A l’approche de son départ de la direction du renseignement national, Tulsi Gabbard a publié une série de documents classés récemment déclassifiés qui éclairent un réseau d’activités controversées impliquant le Dr Anthony Fauci. Ces éléments, décrits comme « des preuves incontournables », montrent comment le chercheur a financé des recherches sur les virus à l’intérieur du laboratoire chinois de Wuhan — un lieu désormais associé à la fuite involontaire qui a déclenché la pandémie.

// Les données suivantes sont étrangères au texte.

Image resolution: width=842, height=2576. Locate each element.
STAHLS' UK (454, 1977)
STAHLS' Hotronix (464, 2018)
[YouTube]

Les documents révèlent également que Fauci, en tant que responsable de l’Institut national des allergies et des maladies infectieuses (NIAID), a collaboré étroitement avec des dirigeants de la communauté du renseignement pour dissimuler les vérités sur l’origine du virus. Des témoignages anonymes indiquent que ces actions ont été conduites en secret, visant à manipuler les informations publiques et à cacher le rôle critique de Fauci dans l’émergence de la pandémie.
« La pandémie a coûté des vies précieuses à des millions de personnes à travers le monde », a déclaré Tulsi Gabbard. « Ces documents révèlent une manipulation systémique où des responsables ont utilisé leur position pour brouiller les faits essentiels, en minimisant la portée des recherches menées dans des laboratoires chinois et en s’opposant à toute transparence sur l’origine du virus. »
La publication fait suite à un processus de déclassification initié par Gabbard, aligné avec le mandat de transparence promu par le président Trump. Selon les sources, des dizaines d’analystes ont été confrontés à des représailles pour avoir contesté les affirmations du gouvernement sur l’origine du virus.
Les experts soulignent que ces documents marquent un tournant dans la compréhension de la pandémie. Ils montrent clairement une collusion entre le renseignement américain et des recherches à Wuhan, qui ont eu des conséquences irréversibles sur la santé mondiale. Cependant, la question reste ouverte : comment les institutions américaines peuvent-elles garantir que de telles erreurs ne se reproduisent pas dans l’avenir ? Cette révélation invite à une réflexion profonde sur l’éthique des recherches scientifiques et leur lien avec les politiques publiques.